The Factors Behind the 52% Intermarriage Rate

Since the publication of the 1990 National Jewish Population Survey which found that the percentage of Jews marrying non-Jews had risen to 52% among the latest (post 1985) marriage cohort, many in the organized Jewish community have seized on that figure as a blazing symbol of the upcoming generation's disinterest in Jewish continuity. As such, that one statistic has also served as a shofar call to rally all Jewish communal efforts to reverse the alarming trend.

JOI shares the concern of all thoughtful Jews that the high incidence of intermarriage represents a difficult challenge to the continuity of the Jewish people. However, we see in that statistic something far more complex than the disinterest of Jews in maintaining their continuity.
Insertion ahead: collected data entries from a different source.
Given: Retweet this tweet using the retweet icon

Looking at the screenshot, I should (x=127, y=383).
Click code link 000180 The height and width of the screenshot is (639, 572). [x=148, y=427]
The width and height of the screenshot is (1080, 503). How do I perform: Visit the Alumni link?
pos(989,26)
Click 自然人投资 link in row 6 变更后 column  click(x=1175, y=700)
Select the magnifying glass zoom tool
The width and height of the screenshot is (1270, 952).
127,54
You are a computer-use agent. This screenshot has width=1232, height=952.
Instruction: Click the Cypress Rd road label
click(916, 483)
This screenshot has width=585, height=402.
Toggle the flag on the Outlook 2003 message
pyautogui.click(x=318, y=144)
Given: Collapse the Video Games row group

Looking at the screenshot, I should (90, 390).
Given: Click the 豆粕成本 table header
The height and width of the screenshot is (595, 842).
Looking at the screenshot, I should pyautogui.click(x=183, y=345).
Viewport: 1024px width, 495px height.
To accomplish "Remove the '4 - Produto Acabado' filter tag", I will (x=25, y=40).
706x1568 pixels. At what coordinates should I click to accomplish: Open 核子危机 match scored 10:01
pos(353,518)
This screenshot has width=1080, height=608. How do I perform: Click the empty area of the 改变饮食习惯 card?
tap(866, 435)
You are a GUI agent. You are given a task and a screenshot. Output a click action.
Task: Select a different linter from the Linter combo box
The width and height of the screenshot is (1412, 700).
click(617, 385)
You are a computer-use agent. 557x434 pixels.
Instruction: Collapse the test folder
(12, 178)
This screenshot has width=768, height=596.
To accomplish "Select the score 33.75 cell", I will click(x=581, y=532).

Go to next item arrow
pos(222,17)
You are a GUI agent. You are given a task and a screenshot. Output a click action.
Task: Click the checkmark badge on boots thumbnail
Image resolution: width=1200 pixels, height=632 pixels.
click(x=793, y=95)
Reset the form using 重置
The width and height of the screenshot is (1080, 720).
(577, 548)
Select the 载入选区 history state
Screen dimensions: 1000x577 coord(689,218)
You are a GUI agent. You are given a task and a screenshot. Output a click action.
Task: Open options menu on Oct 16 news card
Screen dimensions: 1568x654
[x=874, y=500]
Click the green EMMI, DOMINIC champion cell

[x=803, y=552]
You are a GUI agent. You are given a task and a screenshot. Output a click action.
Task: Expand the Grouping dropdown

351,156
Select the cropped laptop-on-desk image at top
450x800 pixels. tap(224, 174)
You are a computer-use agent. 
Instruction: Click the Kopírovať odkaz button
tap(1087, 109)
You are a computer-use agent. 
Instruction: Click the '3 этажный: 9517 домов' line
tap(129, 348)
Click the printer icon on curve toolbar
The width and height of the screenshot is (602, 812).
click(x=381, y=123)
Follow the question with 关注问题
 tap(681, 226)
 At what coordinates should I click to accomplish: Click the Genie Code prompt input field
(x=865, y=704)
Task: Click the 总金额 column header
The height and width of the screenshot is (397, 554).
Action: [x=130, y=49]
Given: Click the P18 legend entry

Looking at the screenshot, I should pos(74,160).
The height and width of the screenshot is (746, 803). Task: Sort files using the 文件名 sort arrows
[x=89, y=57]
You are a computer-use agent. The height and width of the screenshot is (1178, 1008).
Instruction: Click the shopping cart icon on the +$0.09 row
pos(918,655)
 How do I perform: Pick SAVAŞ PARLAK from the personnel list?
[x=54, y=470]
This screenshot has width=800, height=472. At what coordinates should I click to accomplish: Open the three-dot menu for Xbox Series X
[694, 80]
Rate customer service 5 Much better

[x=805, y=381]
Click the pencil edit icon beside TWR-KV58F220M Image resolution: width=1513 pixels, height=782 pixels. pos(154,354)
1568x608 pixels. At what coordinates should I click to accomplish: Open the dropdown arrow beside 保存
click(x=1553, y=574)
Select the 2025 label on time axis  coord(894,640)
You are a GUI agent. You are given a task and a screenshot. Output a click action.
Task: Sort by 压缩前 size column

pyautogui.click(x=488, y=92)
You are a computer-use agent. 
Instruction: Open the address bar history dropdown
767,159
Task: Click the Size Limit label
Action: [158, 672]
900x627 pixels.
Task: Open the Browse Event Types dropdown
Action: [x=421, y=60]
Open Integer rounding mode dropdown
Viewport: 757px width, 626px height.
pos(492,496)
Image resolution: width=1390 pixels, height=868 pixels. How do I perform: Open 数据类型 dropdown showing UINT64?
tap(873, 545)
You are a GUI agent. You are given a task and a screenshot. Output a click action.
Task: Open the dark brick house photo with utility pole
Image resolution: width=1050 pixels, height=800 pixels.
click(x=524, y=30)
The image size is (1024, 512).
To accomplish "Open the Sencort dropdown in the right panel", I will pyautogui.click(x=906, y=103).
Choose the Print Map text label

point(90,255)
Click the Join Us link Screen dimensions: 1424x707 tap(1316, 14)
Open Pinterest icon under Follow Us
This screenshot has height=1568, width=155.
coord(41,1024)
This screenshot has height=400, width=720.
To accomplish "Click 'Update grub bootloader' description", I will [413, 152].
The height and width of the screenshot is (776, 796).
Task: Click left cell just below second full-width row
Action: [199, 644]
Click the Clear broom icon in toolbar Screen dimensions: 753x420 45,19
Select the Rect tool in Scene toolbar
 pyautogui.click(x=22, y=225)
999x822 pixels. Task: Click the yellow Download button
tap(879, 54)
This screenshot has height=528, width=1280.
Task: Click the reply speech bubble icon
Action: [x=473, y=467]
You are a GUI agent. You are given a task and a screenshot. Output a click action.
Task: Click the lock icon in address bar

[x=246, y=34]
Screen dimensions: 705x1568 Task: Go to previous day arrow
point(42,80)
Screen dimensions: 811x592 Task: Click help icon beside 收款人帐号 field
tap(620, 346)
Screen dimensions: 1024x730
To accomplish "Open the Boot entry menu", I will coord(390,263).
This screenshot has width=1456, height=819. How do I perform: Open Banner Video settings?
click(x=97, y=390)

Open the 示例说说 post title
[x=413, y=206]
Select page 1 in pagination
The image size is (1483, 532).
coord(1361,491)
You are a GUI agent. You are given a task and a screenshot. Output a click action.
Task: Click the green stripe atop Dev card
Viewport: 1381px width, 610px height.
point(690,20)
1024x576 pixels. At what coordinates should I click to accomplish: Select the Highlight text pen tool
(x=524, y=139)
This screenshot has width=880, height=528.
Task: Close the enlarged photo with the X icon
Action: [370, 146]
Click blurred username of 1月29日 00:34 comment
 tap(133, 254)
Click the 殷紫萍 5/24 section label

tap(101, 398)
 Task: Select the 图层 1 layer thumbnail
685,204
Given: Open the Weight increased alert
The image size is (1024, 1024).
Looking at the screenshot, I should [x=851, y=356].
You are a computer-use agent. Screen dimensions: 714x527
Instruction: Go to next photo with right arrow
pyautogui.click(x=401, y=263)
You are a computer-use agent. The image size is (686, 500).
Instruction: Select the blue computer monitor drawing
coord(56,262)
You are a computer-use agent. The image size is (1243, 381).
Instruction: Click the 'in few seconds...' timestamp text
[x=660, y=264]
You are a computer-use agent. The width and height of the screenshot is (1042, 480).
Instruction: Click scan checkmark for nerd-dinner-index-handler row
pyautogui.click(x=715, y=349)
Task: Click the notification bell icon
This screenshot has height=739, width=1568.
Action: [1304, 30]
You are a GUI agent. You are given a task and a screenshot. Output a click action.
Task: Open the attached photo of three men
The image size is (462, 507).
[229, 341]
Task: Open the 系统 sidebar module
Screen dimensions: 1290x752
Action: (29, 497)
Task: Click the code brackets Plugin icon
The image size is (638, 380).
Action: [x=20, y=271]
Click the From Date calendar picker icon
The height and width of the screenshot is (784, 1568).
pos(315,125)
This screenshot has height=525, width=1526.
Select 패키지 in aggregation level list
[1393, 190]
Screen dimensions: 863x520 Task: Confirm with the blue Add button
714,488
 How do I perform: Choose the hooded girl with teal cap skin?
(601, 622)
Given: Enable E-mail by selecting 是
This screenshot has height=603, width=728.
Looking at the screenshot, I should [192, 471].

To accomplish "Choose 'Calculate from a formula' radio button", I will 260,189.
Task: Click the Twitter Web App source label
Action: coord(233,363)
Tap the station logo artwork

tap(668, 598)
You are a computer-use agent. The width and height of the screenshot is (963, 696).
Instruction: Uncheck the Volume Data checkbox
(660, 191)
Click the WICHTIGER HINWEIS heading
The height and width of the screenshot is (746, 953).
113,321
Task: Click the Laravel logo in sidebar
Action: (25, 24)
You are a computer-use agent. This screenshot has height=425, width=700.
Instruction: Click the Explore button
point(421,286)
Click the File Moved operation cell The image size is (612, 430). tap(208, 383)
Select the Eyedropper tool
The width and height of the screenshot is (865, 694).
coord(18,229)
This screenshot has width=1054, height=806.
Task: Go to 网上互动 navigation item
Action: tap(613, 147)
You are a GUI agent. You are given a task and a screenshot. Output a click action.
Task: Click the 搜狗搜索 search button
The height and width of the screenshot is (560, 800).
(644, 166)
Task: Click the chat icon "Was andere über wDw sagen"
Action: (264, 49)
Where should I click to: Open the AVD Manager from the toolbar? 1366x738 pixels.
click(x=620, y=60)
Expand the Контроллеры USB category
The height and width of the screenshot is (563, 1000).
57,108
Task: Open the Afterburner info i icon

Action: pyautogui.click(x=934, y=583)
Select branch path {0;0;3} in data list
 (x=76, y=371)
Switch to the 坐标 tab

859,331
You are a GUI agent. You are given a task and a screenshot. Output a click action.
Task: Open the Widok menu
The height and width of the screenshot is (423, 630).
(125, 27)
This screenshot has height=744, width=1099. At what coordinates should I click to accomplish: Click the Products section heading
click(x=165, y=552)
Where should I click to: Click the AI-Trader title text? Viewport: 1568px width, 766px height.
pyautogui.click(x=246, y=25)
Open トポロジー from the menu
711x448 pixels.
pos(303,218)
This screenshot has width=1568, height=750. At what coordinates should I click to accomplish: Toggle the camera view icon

Intermarriage is not the result of American Jewry's predilection of assimilation. Rather, it is the by-product of other large scale transformations in American family life affecting Jews and non-Jews alike. These transformations include:

  1. removal of virtually all social barriers between Jews and non-Jews in work, education and leisure
  2. later age of marriage
  3. geographic shift away from older areas of dense Jewish concentration [NOTE: the incidence of intermarriage is far greater in the West than the East, therefore the focus on population shift]
  4. increased participation of women in the labor force
  5. increased incidence of divorce and remarriage
Each of these transformation in the American life has increased the opportunity of social interchange between Jews and their non- Jewish neighbors, and have correspondingly increased the opportunity of Jews to meet and marry non-Jews.

More than anything else. the goal of JOI is to help families and the organized Jewish community understand these complex social forces, and help develop the community resources and educational programs that will secure the Jewish continuity of those intermarried families whose marriages are the product of general American social trends and not some innate desire to assimilate.